The higher rates only added about $3,500 to Brown Rudnick's $1 million bill, but Rapoport said the episode reflected the wider problem of law firms raising bankruptcy rates without justification. The sides eventually settled, in an agreement that also addressed Rapoport's other fee concerns.
Brown Rudnick declined to comment on fee issues in the case, as did Station Casinos.
SUPPLY AND DEMAND
Bankruptcy lawyers can command top rates - sometimes $1,000 an hour or higher - because the field is so specialized. But there is no comprehensive data publicly available on how their rate increases compare with the rest of the legal market.
Overall, across all practice areas, large law firms raised their negotiated rates - the rate actually charged for their work, which can reflect discounts negotiated with clients - by 3.1 percent in the second quarter from the same period in 2011, according to data from 135 of the top 200 law firms by revenue compiled by Peer Monitor, a division of Thomson Reuters.
Courts were once authorized to enforce discounts in bankruptcy cases to reflect the troubled state of bankrupt companies and preserve value for creditors. But the establishment of the Federal Bankruptcy Code in 1978 allowed lawyers to bill consistent with, though not higher than, market rates for non-bankruptcy legal work.

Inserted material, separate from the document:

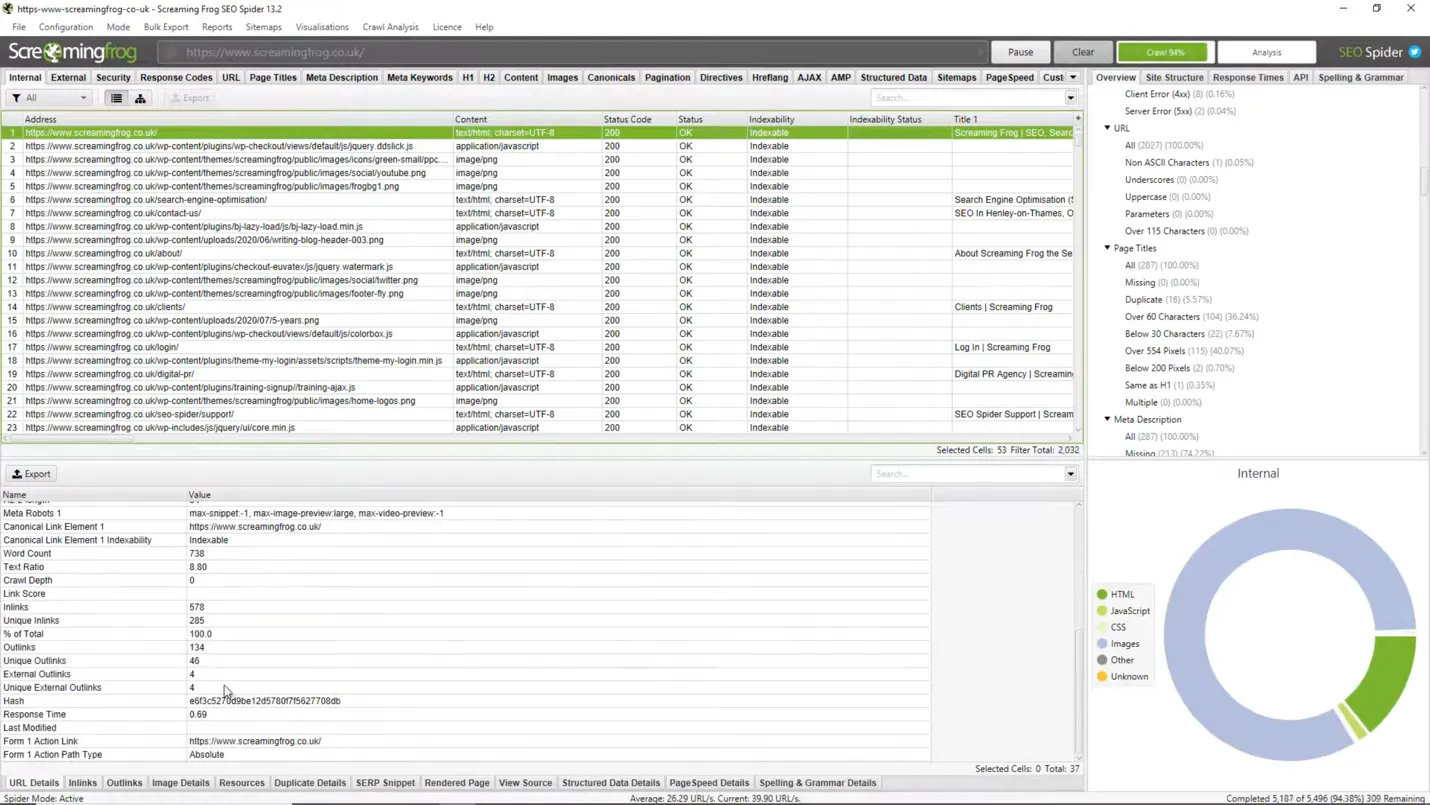The image size is (1430, 805).
Task: Open the Bulk Export menu
Action: (166, 27)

Clifford White, director of the Trustee's office in Washington, D.C., has argued that bankruptcy lawyers now effectively bill at a premium. At a bankruptcy conference last November, he said clients in the broader legal world often demand discounted rates and alternative billing methods. But in bankruptcy, he said, those discounts are rarely granted.
White's office declined to comment on the proposed guidelines. Courts have historically followed principles set out by the Trustee's office but are not bound by them.
The fee increases passed on to clients often come from newer lawyers who raise rates as they gain experience. Law firms are quick to point out the difference between annual, firm-wide rate increases, which are often small, and step-up increases that associates get when they are promoted.
Industry superstar Harvey Miller, a Weil Gotshal & Manges partner who has led Lehman through its bankruptcy, increased his hourly rate by only $50 over four years on the case, jumping to his current $1,000 fee from $950 in 2008, according to fee applications filed with the U.S. Bankruptcy Court in Manhattan.
In contrast, Candace Arthur, an associate at Weil, began work on the case in 2010 at $395 an hour, but her rate has jumped 48 percent, to $585 per hour, in two years, according to the fee applications.
Andrew Young, an associate at Milbank Tweed Hadley & McCloy, began the Lehman case in 2008 billing at $420. He increased rates on four occasions, and as of March billed at $675 -- a 61 percent increase, according to fee applications. Milbank represents Lehman's creditors' committee.
Bankruptcy lawyers in the Lehman case have largely been paid but are still awaiting court approval on final fees.
Weil representatives declined to comment, while Milbank did not return calls. Arthur declined comment through a Weil spokeswoman. Young did not respond to a request for comment.
More than 100 big law firms have joined in a counter-proposal to the government's recommendations. They oppose calculating the added costs of rate increases and requiring approval statements from clients.
Law firm Foley & Lardner has characterized the plan as "excessive micro-management," saying it would ignore market pricing and "impose very burdensome tasks" on lawyers without a large benefit to the parties in the case.
Marcia Goldstein, a top bankruptcy partner at Weil Gotshal, has said the new disclosures could "prove more cost-causing than cost-saving." Goldstein proposed that only annual, firm-wide rate increases of 10 percent or more be reported to the court.
The Trustee's office has said it expects to release an updated draft of its guidelines by the end of September.